> [Task goal] Copy the final lines exactly, starting at the one that contains "Instruction: Click the" and ending with the last line of the listing below. Pictures are not part of the copy.

> [Source material]
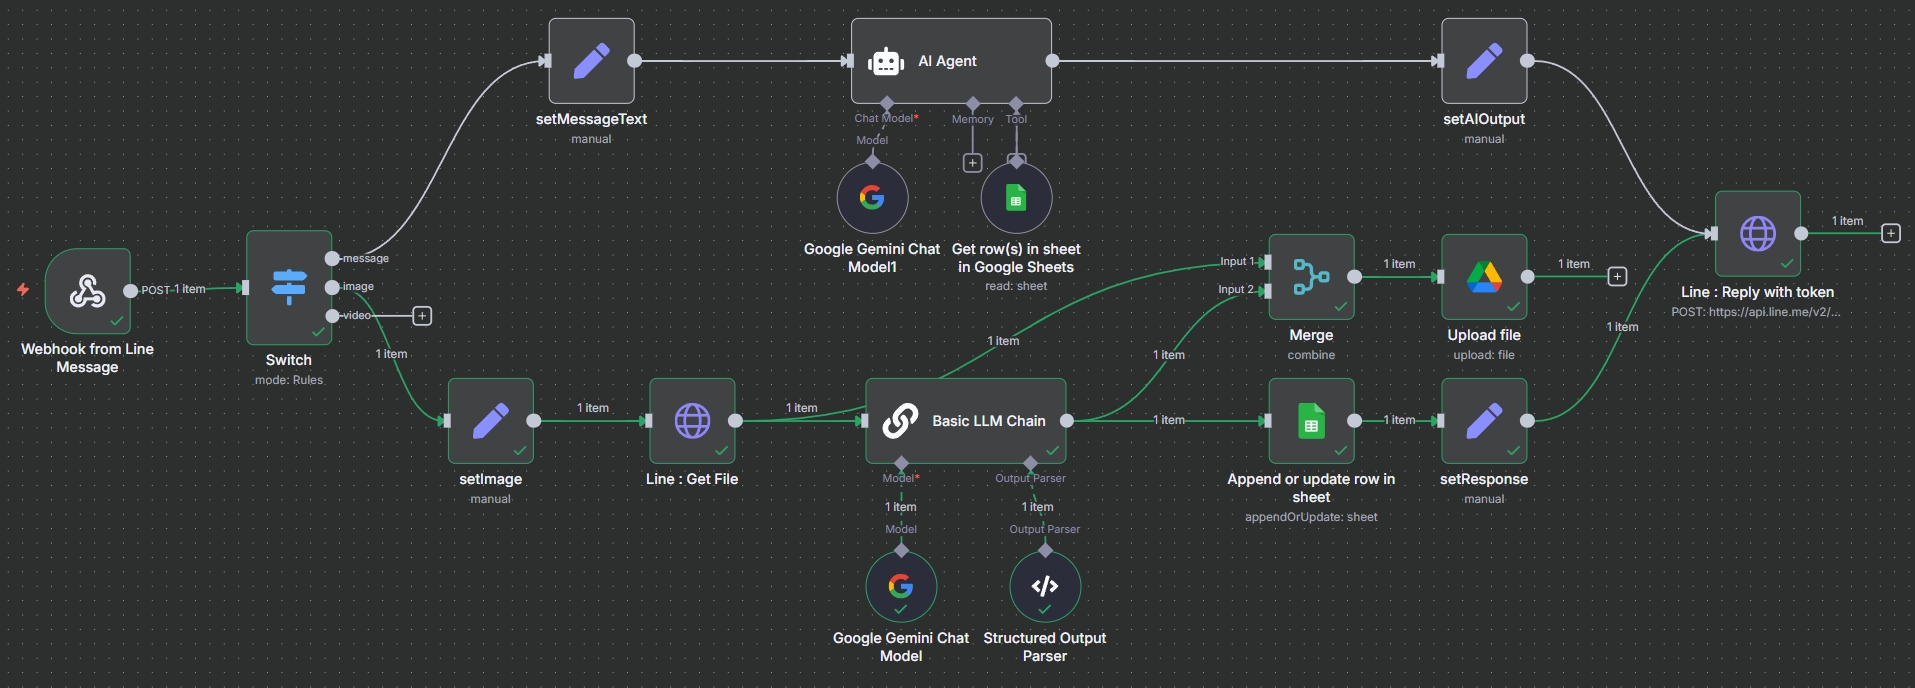
Task: Add node after Upload file output
Action: coord(1617,276)
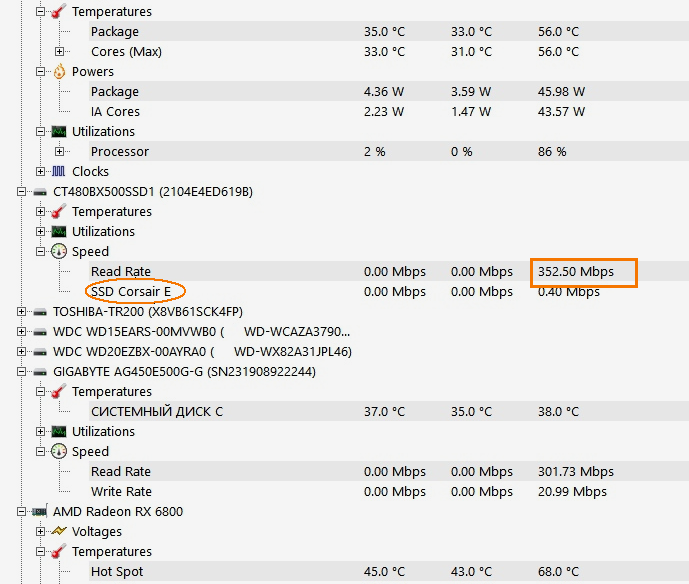The image size is (689, 584).
Task: Click Speed gauge icon under GIGABYTE drive
Action: (x=59, y=452)
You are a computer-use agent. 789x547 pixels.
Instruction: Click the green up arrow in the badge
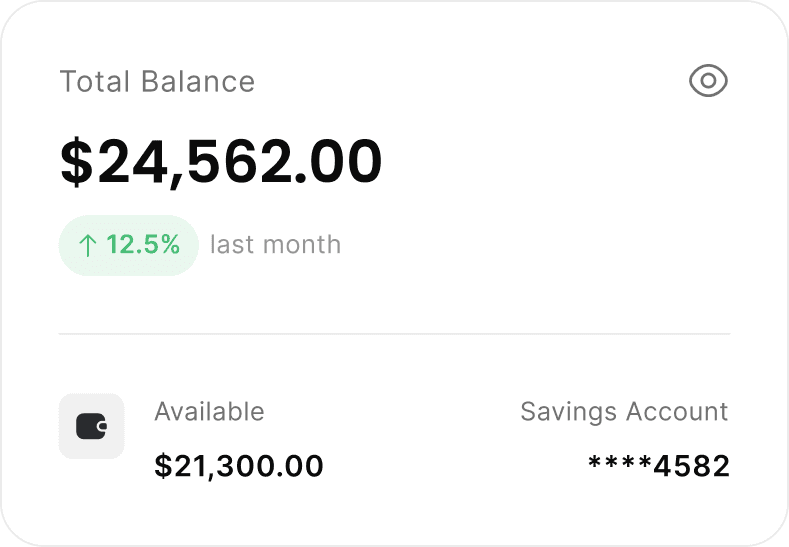tap(87, 245)
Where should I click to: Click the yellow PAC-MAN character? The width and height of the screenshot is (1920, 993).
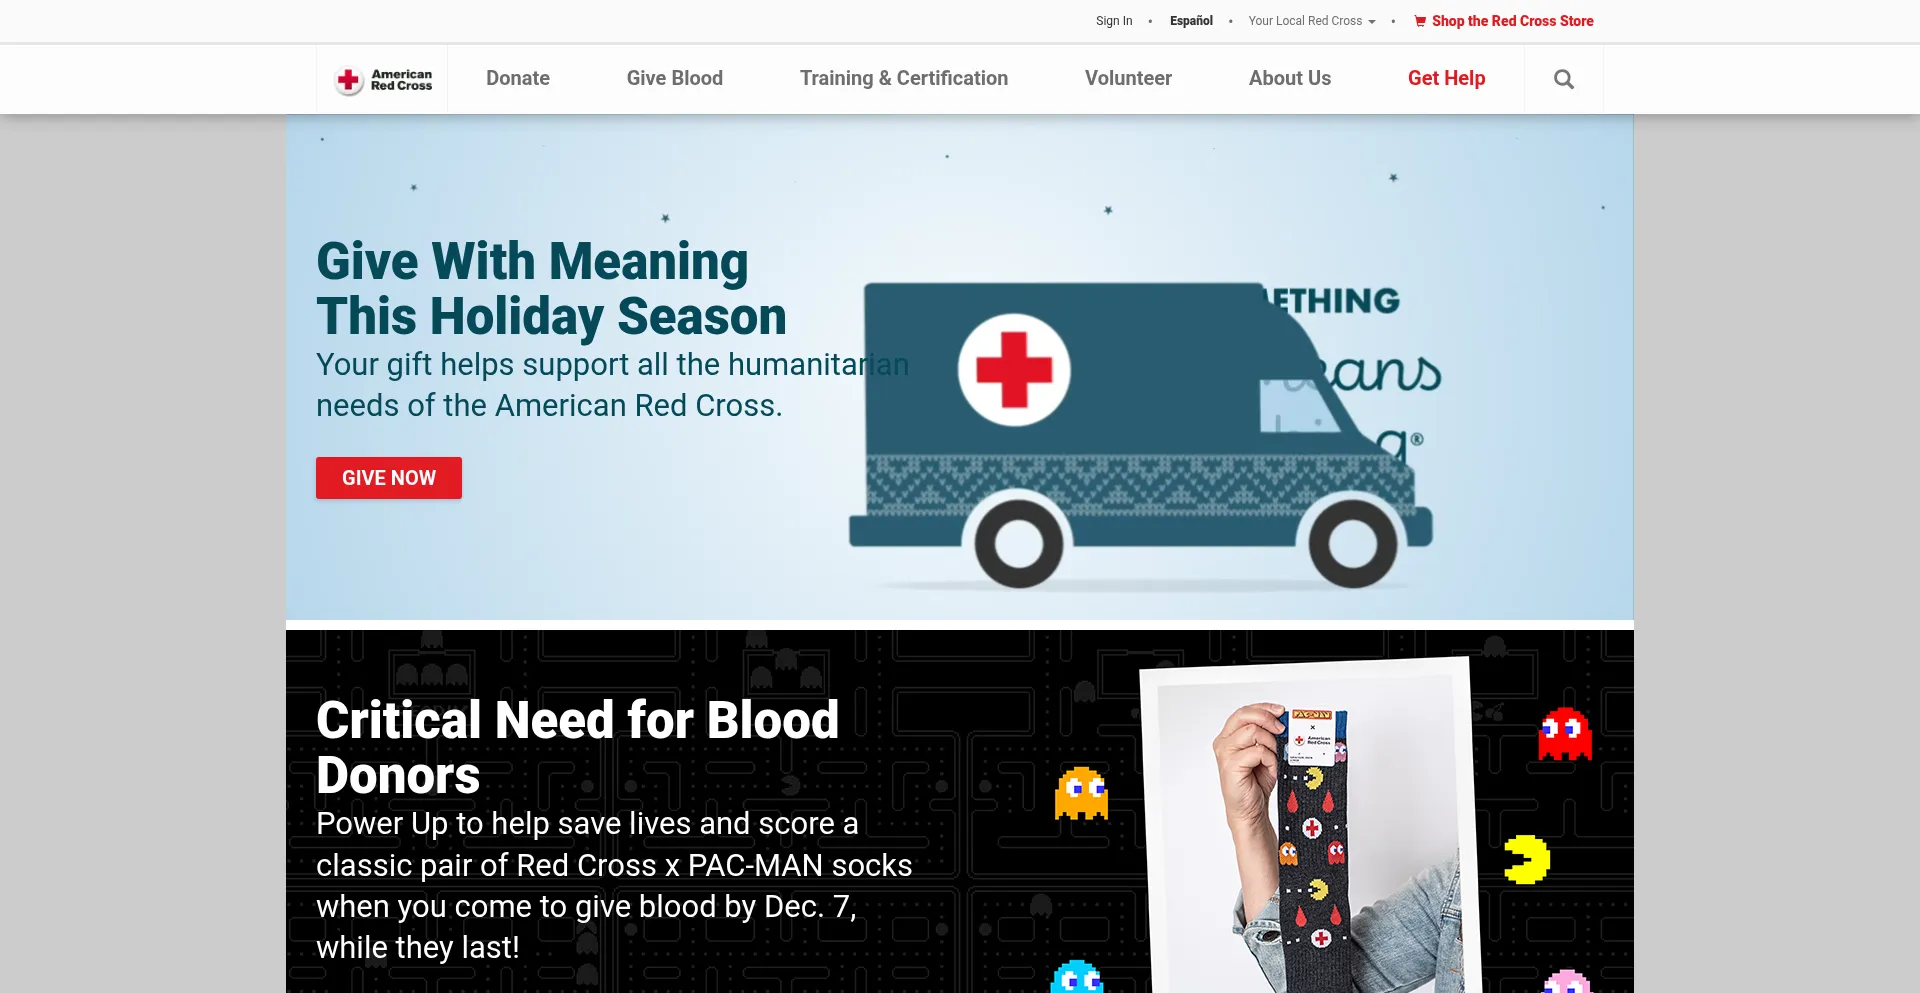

> [Response to this exercise]
Instruction: Click the green up arrow in the badge
tap(87, 245)
Where should I click to: Click the yellow PAC-MAN character? The width and height of the screenshot is (1920, 993).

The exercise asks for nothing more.